§ **WHAT THIS TASK INVOLVES**: The line with "Click the File: INFO104 text" and each line following it, up to the final line of the data, should be set down exactly; pictures stay out.

§ **DATASET EXCERPTS**:

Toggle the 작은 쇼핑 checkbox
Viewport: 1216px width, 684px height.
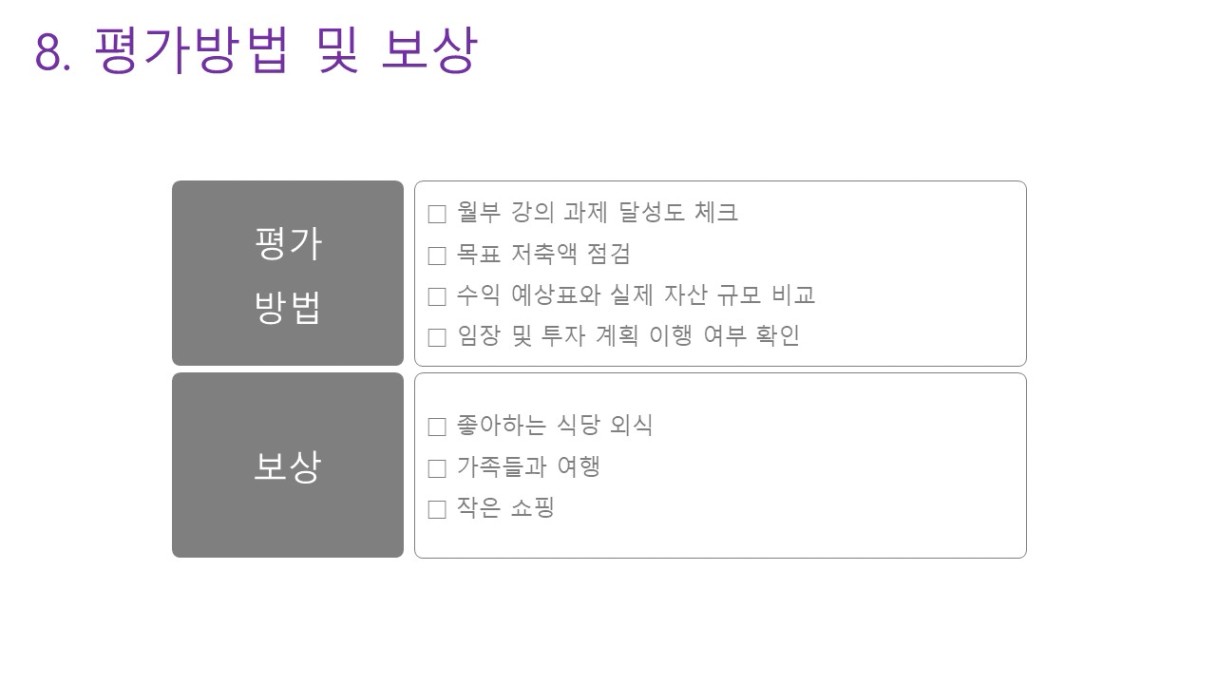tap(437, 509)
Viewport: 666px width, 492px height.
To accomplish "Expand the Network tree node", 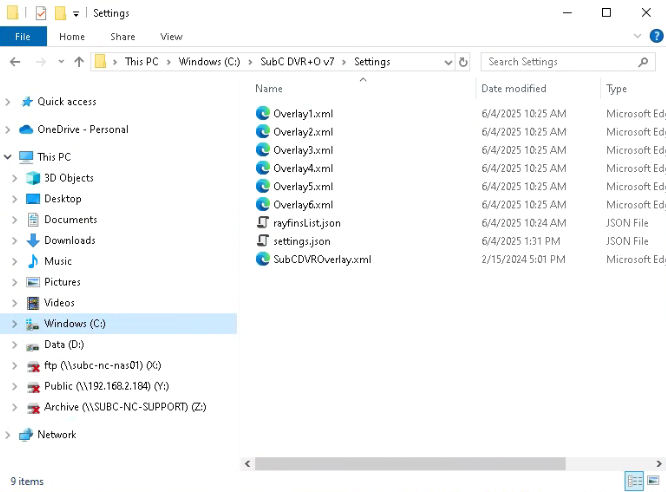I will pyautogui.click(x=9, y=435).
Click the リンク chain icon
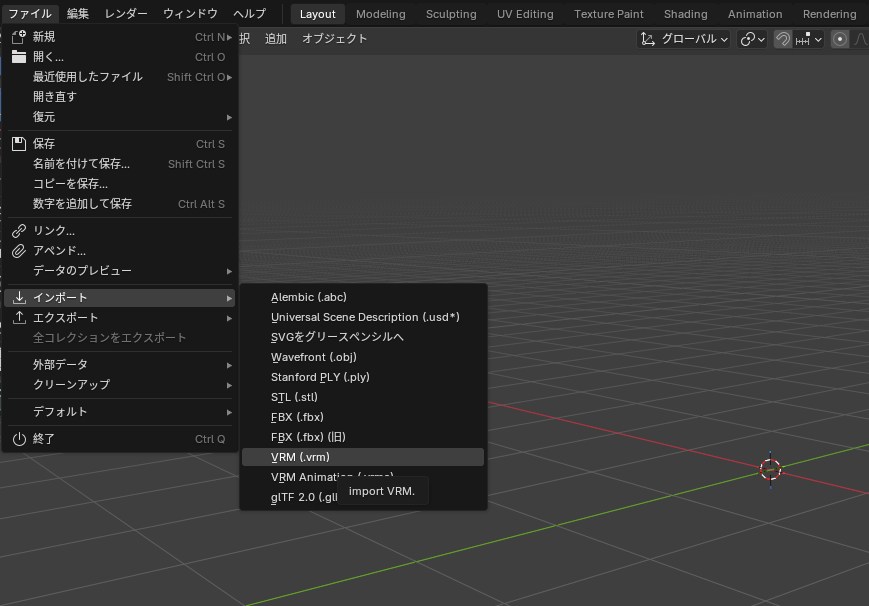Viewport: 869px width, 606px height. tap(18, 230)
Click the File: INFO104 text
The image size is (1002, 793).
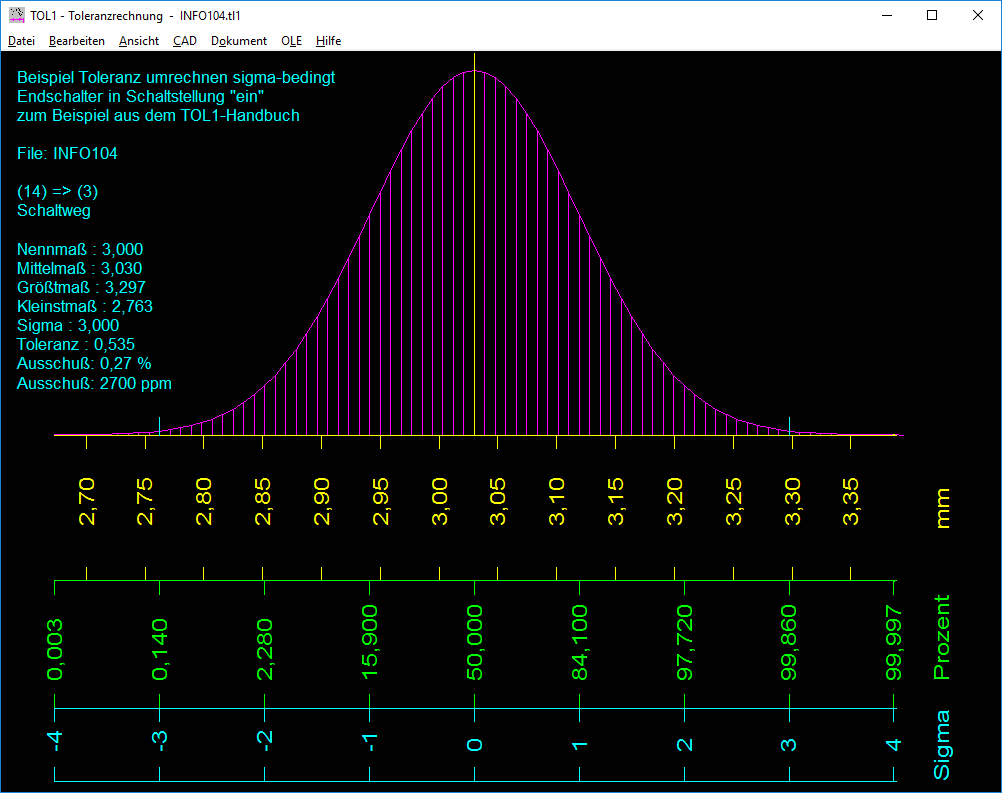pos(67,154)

§ **YOUR SOLUTION**:
Click the File: INFO104 text
The image size is (1002, 793).
pos(67,154)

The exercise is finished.